The 360 Display’s “near-to-eye system” uses technology intended to prevent the kind of motion sickness and nausea that bedeviled pilots who tested early versions of the F-35 helmet.
“There’s a very specific technology that we implemented to basically make your body think that it’s looking with its own two eyes, it doesn’t have any augmentation into it. That’s really what makes our system very special,” said Adam Gavrich, the company’s senior technical sales manager for avionics. “The primary use case on the ground side is to be able to operate a vehicle like this at a high rate of speed, fully occluded, fully under armor, meaning there’s no outside visual reference and do that without the operator getting sick.”
The headset could be used on an Abrams tank—or any situation where there’s limited visibility. Gavrich said the company is looking to bring the tech to the commercial mining and wild-firefighting industries where vision is occluded by smoke or caverns.
“It’s gonna help situational awareness. It’s also stereoscopic, so they have a sense of depth when they’re looking out, so it’s going to prevent vehicle rollover. So it’s an increase in safety. It’s an increase in operational capability. And you can add more armor to the vehicle because you don’t need as many windows if any windows at all.”
Here’s what Defense One learned from demoing the headset:
- The line-of-sight images, at least indoors under fluorescent lights on the conference show floor, were clear, with lo-fi color saturation, almost like security-camera footage.
- The heads-up, picture-in-picture displays showed other angles of the vehicle, including one from directly above. Those were crisp and almost seemed like floating HD television images. Other displays showed the odometer, compasses, and waypoints.
- The views were overlaid with lines showing the vehicle’s trajectory and included fields of view of everyone wearing a headset.
After the demo, we still had questions. So here’s what Gavrich had to say about the technology’s plans and how it stands up to other sets like the Army’s Integrated Visual Augmentation System, or IVAS:
Does it come with cameras and sensors?
We’re camera/sensor-agnostic. That’s very important. So we don’t actually supply the cameras, or the sensors. We can integrate with all different types of cameras and sensors. That’s part of what makes the system unique. It’s really the headset, equipment. And that’s the software that does all of that computation and rendering.
How is this different from IVAS?
IVAS is for the dismounted soldier to augment his vision as he’s walking around. This is a mounted, primarily operational, system for operating a vehicle. So it’s designed to operate a vehicle and to get situational awareness for crew members in a vehicle. But it’s not worn once the soldier dismounts.
What sort of demand signal were you getting for developing this?
The Army is starting to release a lot of different requirements that are specifying [360-degree situational awareness] systems [that] have exactly what we’ve built here. So there’s a large demand from the military side. We’re also getting some demand from the commercial side as well.

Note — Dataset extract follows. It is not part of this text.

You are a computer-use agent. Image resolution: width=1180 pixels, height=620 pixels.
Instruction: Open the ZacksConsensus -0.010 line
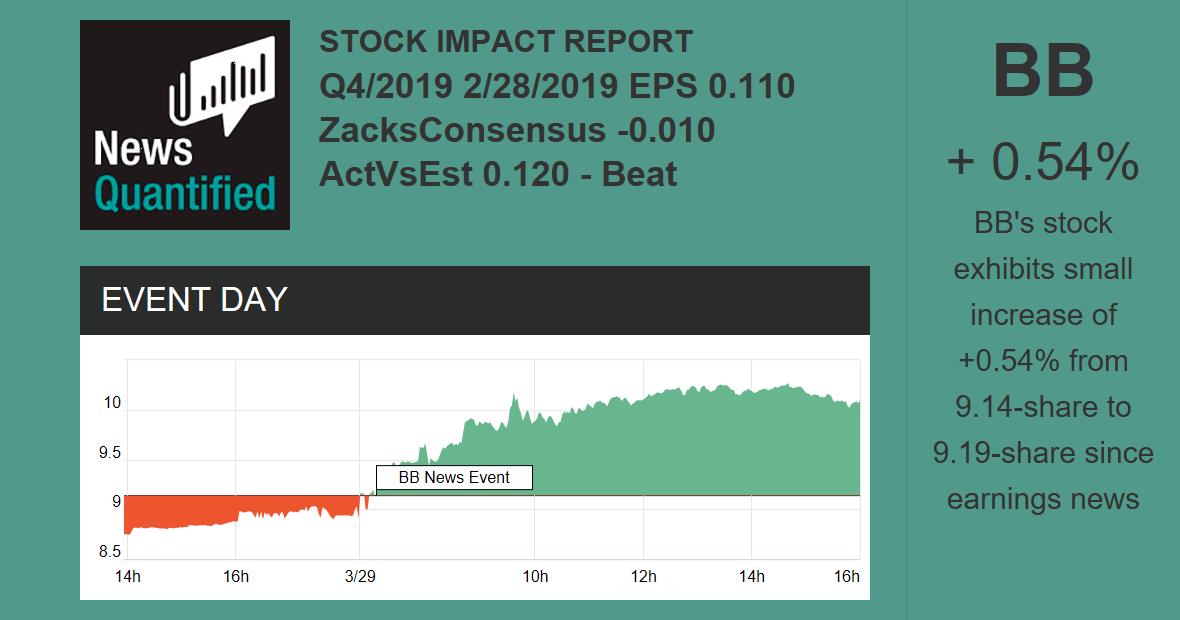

Has it been ruggedized and field tested?
It’s being field-tested. The productization phase that we’re in is where we’re ruggedizing it. So that’s what we’re starting to do right now.
Where is it being tested?
There are several military entities that are operating it in a prototype fashion. We also tested on this [Humvee] at Honeywell and have it [in] some other programs working on the commercial side from a test perspective.
When do you expect to see this on contract? What other plans do you have for it in the coming year?
We’re gonna be really focused on equipping military vehicles that need this type of capability. Then also looking at the vehicle spaces that can really benefit from it—like I said, commercial mining because they have large trucks that they have to look through blind spots, and often operate and austere locations or where the visibility is poor sometimes. Those are really where we’re focused on moving in. There’s also aviation applications as well. Right now, we’re really focused on our ground side.